::: DATASET RECORDS :::

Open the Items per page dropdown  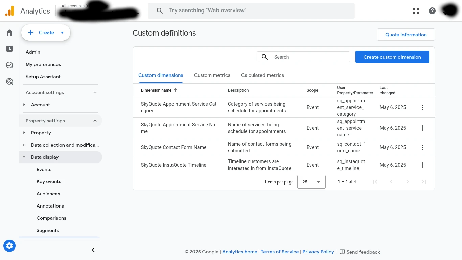tap(311, 182)
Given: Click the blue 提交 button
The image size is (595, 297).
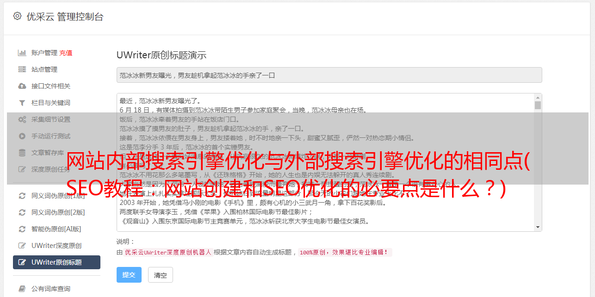Looking at the screenshot, I should (129, 275).
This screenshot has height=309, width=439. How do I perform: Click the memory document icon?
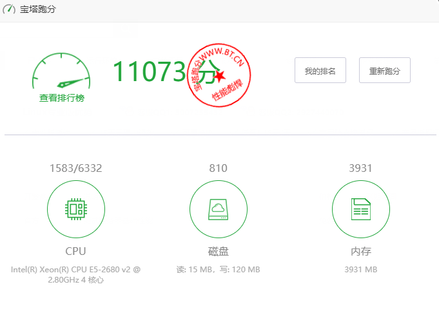tap(360, 209)
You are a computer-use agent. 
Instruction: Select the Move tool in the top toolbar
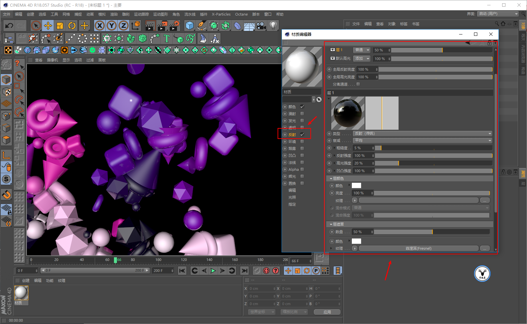pos(48,26)
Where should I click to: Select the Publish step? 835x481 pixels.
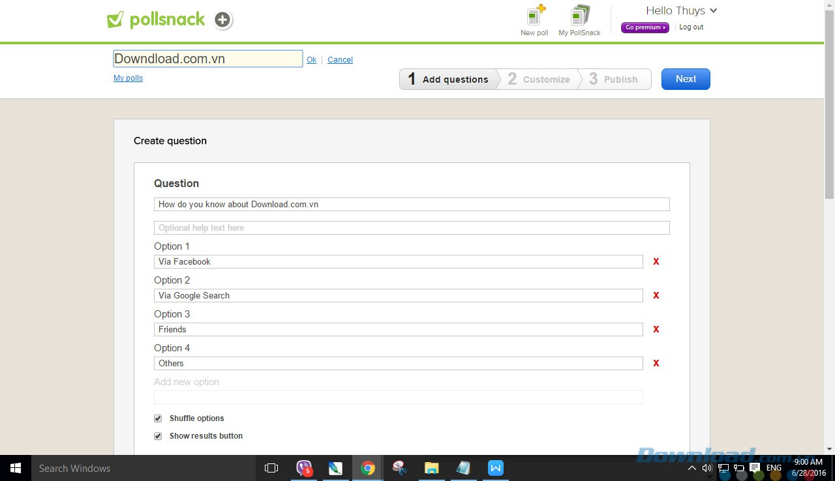[613, 80]
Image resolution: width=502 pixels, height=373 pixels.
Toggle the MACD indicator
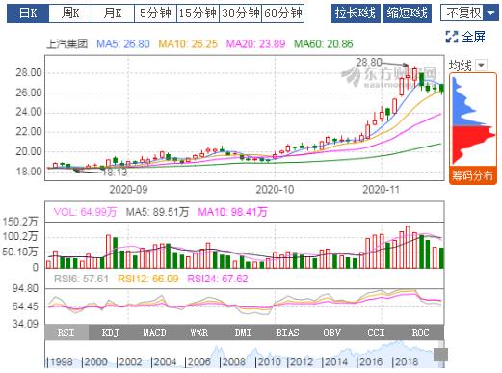tap(155, 333)

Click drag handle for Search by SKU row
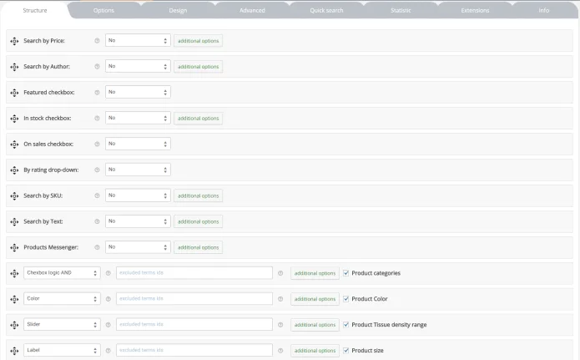[x=14, y=196]
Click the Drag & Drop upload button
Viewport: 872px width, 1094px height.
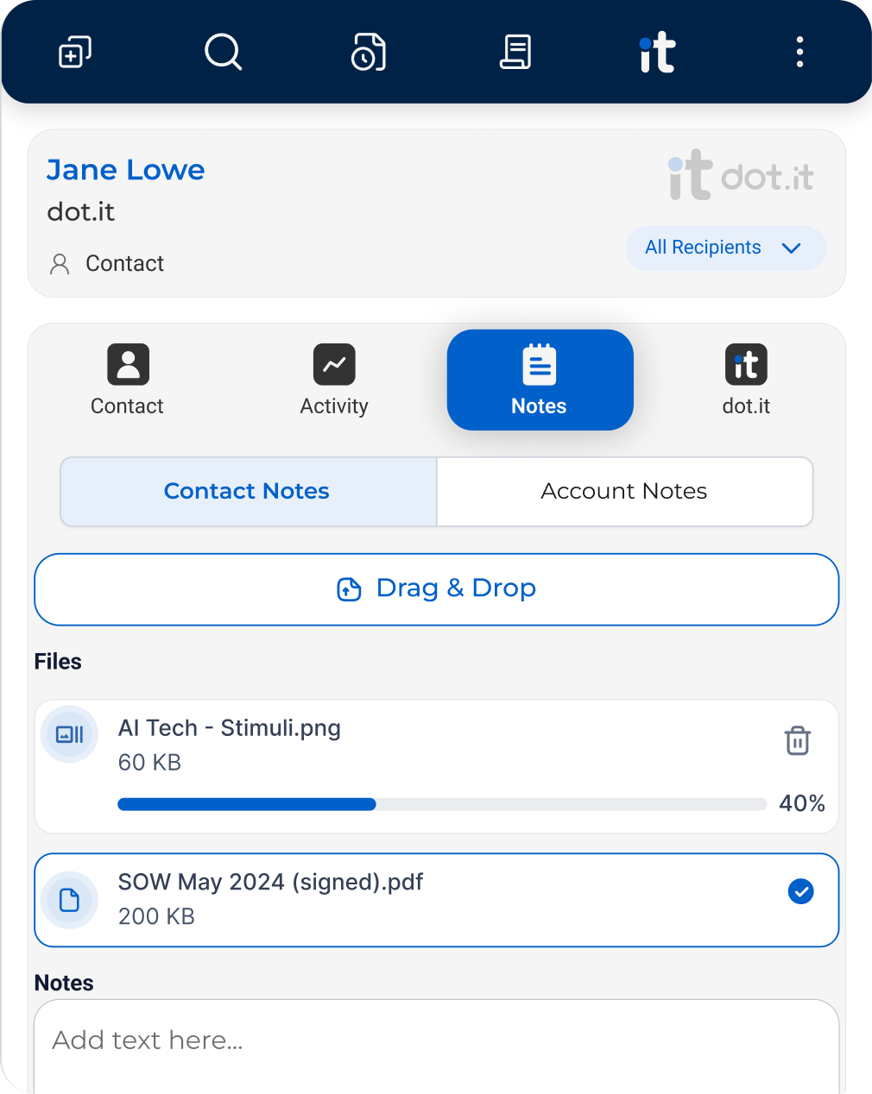click(x=436, y=589)
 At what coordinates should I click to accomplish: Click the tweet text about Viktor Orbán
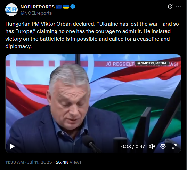92,35
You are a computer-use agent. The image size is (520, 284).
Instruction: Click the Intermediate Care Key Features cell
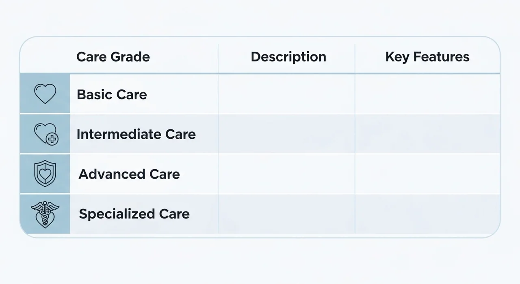(x=427, y=134)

:::

=== WHAT YOU ARE ASKED TO DO ===
Find "Viewport: 872px width, 1094px height." in the entries, then reproduce that line and each line after it exactly, through the last one. Pictures do not go in.

=== WRITTEN REPLY ===
Viewport: 872px width, 1094px height.
click(x=436, y=589)
 At what coordinates should I click to accomplish: Click the tweet text about Viktor Orbán
92,35
You are a computer-use agent. The image size is (520, 284).
Instruction: Click the Intermediate Care Key Features cell
(x=427, y=134)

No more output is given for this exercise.